Collected data entries:
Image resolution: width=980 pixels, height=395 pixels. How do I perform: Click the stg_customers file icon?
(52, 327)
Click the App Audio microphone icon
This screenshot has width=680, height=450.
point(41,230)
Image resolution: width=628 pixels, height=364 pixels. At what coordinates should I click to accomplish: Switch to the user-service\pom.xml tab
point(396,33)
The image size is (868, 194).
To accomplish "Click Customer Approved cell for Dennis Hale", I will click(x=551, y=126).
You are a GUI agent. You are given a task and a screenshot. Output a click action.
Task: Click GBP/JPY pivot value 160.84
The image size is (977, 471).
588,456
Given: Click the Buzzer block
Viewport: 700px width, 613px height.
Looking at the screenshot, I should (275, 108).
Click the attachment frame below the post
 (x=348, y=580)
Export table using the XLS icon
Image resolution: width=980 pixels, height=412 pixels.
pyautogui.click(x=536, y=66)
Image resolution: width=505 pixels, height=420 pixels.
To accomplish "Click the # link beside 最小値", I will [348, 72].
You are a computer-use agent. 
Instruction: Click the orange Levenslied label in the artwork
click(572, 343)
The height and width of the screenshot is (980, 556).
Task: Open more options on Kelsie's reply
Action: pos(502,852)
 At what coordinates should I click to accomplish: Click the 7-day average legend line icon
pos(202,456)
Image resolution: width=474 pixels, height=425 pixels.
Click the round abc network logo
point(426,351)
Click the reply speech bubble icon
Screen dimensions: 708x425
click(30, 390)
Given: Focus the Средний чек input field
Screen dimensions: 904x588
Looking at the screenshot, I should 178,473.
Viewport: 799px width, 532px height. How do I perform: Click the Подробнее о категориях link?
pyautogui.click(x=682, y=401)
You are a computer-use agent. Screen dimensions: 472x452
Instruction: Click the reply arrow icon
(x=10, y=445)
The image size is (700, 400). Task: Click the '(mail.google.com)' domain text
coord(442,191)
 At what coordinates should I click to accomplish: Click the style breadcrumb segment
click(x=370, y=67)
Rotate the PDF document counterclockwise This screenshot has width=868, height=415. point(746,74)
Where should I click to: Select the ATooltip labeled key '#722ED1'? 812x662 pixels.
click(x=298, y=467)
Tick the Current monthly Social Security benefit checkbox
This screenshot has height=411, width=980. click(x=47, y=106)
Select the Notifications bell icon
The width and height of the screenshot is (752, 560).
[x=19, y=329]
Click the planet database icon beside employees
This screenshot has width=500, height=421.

## Your objective:
Restate each record word for word.

## Response area:
Image resolution: width=980 pixels, height=395 pixels. How do I perform: Click the stg_customers file icon?
(52, 327)
Click the App Audio microphone icon
This screenshot has width=680, height=450.
point(41,230)
Image resolution: width=628 pixels, height=364 pixels. At what coordinates should I click to accomplish: Switch to the user-service\pom.xml tab
point(396,33)
The image size is (868, 194).
To accomplish "Click Customer Approved cell for Dennis Hale", I will click(x=551, y=126).
You are a GUI agent. You are given a task and a screenshot. Output a click action.
Task: Click GBP/JPY pivot value 160.84
The image size is (977, 471).
588,456
Given: Click the Buzzer block
Viewport: 700px width, 613px height.
Looking at the screenshot, I should (275, 108).
Click the attachment frame below the post
 (x=348, y=580)
Export table using the XLS icon
Image resolution: width=980 pixels, height=412 pixels.
pyautogui.click(x=536, y=66)
Image resolution: width=505 pixels, height=420 pixels.
To accomplish "Click the # link beside 最小値", I will [348, 72].
You are a computer-use agent. 
Instruction: Click the orange Levenslied label in the artwork
click(572, 343)
The height and width of the screenshot is (980, 556).
Task: Open more options on Kelsie's reply
Action: pos(502,852)
 At what coordinates should I click to accomplish: Click the 7-day average legend line icon
pos(202,456)
Image resolution: width=474 pixels, height=425 pixels.
Click the round abc network logo
point(426,351)
Click the reply speech bubble icon
Screen dimensions: 708x425
click(30, 390)
Given: Focus the Средний чек input field
Screen dimensions: 904x588
Looking at the screenshot, I should 178,473.
Viewport: 799px width, 532px height. How do I perform: Click the Подробнее о категориях link?
pyautogui.click(x=682, y=401)
You are a computer-use agent. Screen dimensions: 472x452
Instruction: Click the reply arrow icon
(x=10, y=445)
The image size is (700, 400). Task: Click the '(mail.google.com)' domain text
coord(442,191)
 At what coordinates should I click to accomplish: Click the style breadcrumb segment
click(x=370, y=67)
Rotate the PDF document counterclockwise This screenshot has width=868, height=415. point(746,74)
Where should I click to: Select the ATooltip labeled key '#722ED1'? 812x662 pixels.
click(x=298, y=467)
Tick the Current monthly Social Security benefit checkbox
This screenshot has height=411, width=980. click(x=47, y=106)
Select the Notifications bell icon
The width and height of the screenshot is (752, 560).
[x=19, y=329]
Click the planet database icon beside employees
This screenshot has width=500, height=421.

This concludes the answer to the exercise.